Rettung für den Rettungsdienst? – Das Pilotprojekt "Gemeindenotfallsanitäter" zeigt erste Effekte


  • Überlastete Notaufnahmen, Rettungsdienste am Limit: Die Corona-Pandemie hat diese Entwicklungen nur noch beschleunigt und nun zeigt sich mehr denn je, welche Baustellen das Gesundheitssystem in Deutschland hat. Im Rettungsdienst könnte der Einsatz von Gemeindenotfallsanitätern eine Verbesserung bringen. Bei dem Pilotprojekt, das es seit einigen Monaten auch in Sachsen-Anhalt gibt, zeichnen sich erste positive Entwicklungen ab. So werden zum Beispiel die vorgegebenen Fahrzeiten öfter eingehalten.


    Quelle: MDR - Rettung für den Rettungsdienst? – Das Pilotprojekt "Gemeindenotfallsanitäter" zeigt erste Effekte

    Ich komme aus Ironien, das liegt am sarkastischen Meer.

  • Der Hanse-Sani ist in Bremen (vor allem auch in der Kombination mit NKTW) ziemlich erfolgreich. Leider sind die Einsatzzahlen für diesen dann aber so hoch, dass sich kein Nachwuchs findet. Gleichzeitig konnte man mit geänderten Notrufabfragen, ärztlichen Hintergrunddienst und mehr Freigaben für die NotSan die Einsatzzahlen für die NEF deutlich drücken (meine um über 30%).

    Do your job right – Treat people right – Give all out effort – Have an all in attitude.

    ~ Mark vonAppen

  • Tja, es wäre "so einfach": gebt dem RD oder der ILS verlässliche Schnittstellen, an die sie den Pat. unkompliziert und kurzfristig weitervermitteln können (Hausarzt, ärztl.

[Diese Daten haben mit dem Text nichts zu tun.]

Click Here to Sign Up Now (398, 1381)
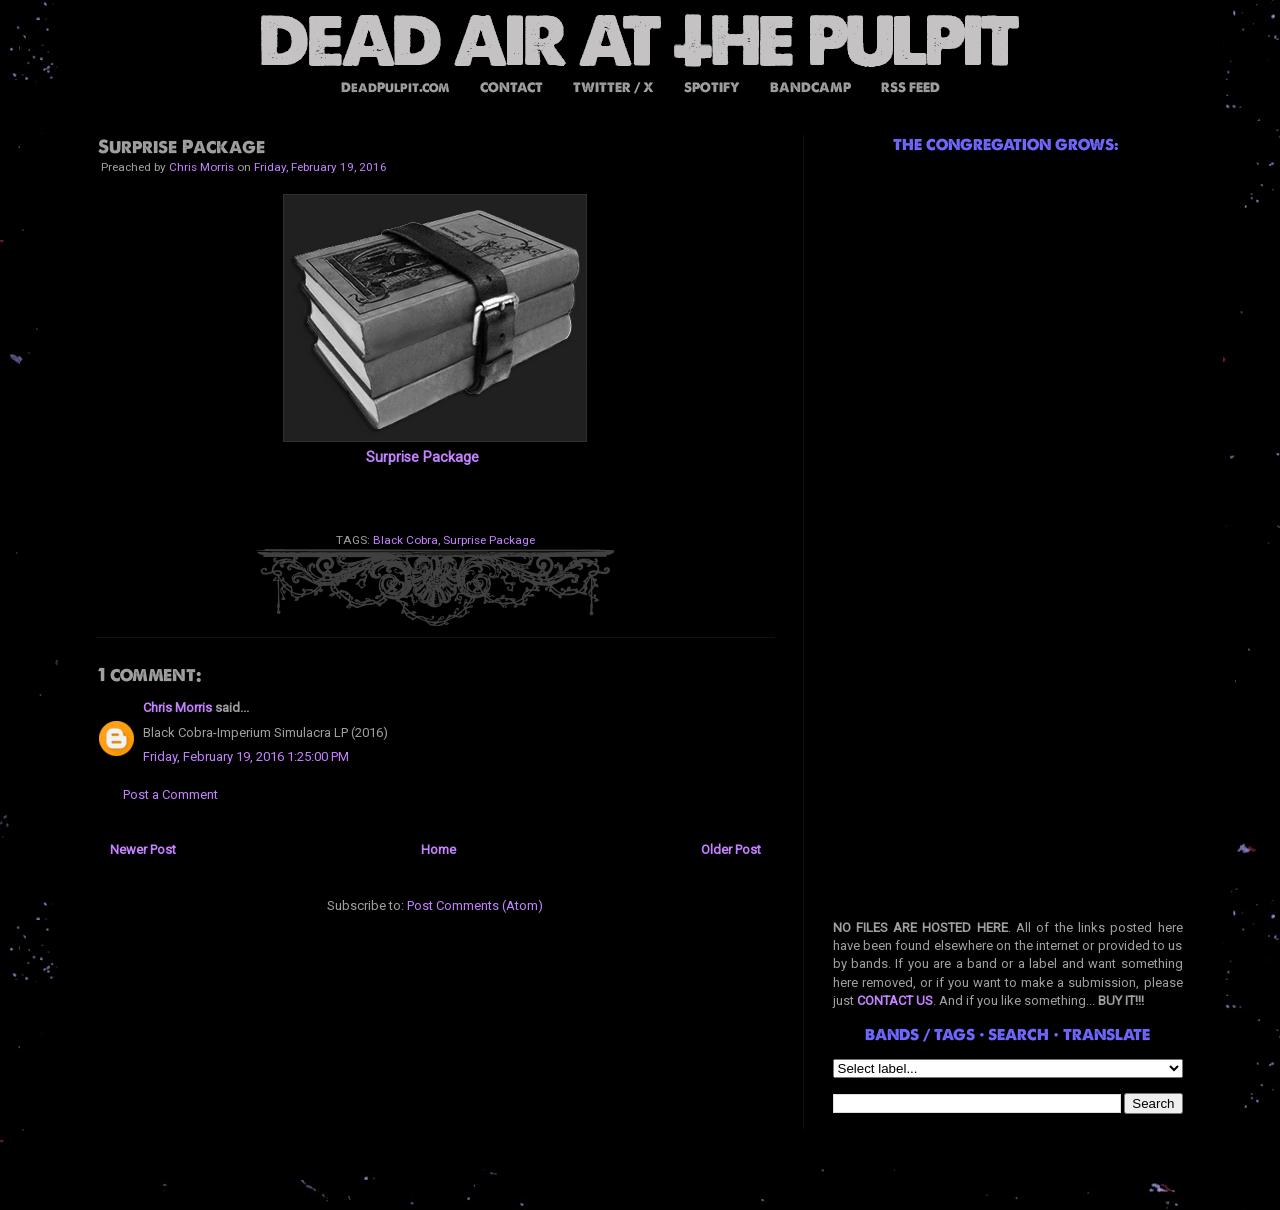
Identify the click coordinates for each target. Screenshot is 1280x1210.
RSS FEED (910, 87)
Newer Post (143, 849)
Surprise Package (422, 457)
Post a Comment (170, 794)
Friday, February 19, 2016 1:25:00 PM (246, 756)
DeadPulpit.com (395, 87)
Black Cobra (405, 540)
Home (438, 849)
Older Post (731, 849)
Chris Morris (177, 707)
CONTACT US (895, 1000)
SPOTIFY (712, 87)
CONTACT (511, 87)
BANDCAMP (810, 87)
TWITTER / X (613, 87)
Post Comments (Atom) (475, 905)
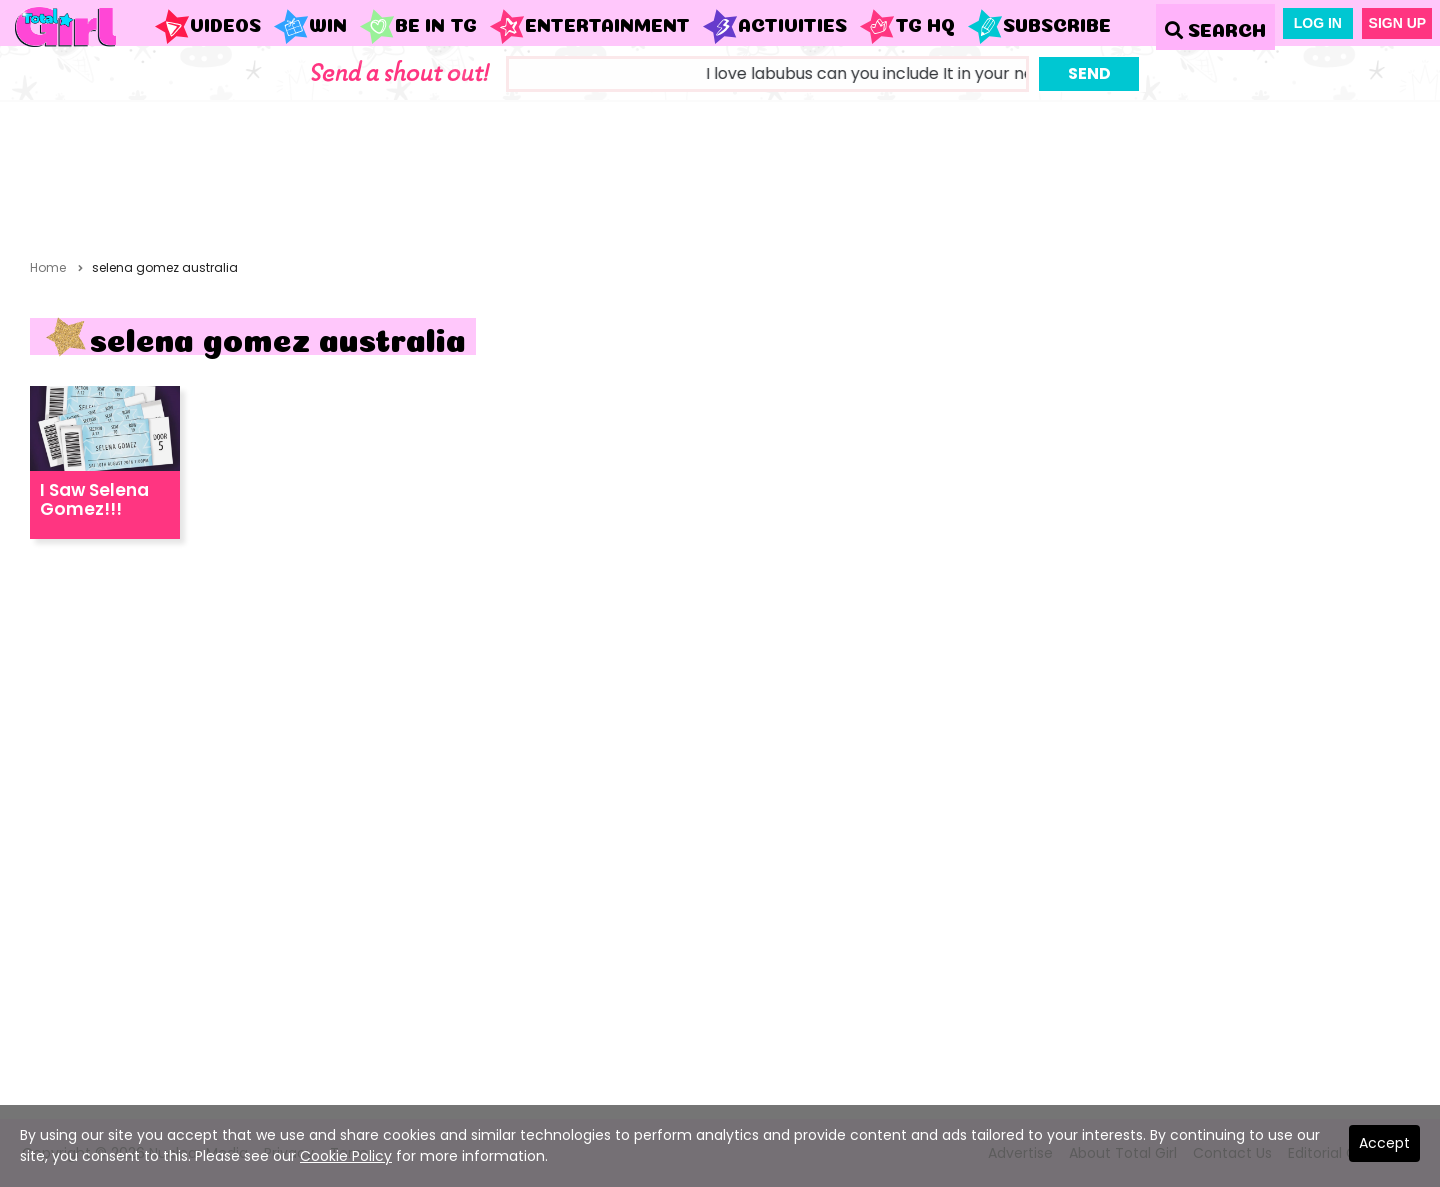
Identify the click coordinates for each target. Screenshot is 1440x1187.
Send (1089, 73)
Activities (774, 27)
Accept (1384, 1143)
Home (48, 267)
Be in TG (418, 27)
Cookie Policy (346, 1156)
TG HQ (907, 27)
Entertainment (589, 27)
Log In (1318, 23)
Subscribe (1039, 27)
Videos (207, 27)
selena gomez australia (165, 267)
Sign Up (1398, 23)
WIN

Notdienst, Pflegedienst, psychiatrische Notdienste usw.) und wir hätten plötzlich 50% weniger Einsätze. Nachdem es das bei uns alles nicht (mehr) gibt, bleibt leider in den meisten Fällen nur der Weg ins Krankenhaus. Beim letzten Versuch, den Pat. an einen Notfallarzt weiterzuvermitteln wurde mir ein Besuch frühestens am nächsten Abend in Aussicht gestellt (also 24 Stunden später).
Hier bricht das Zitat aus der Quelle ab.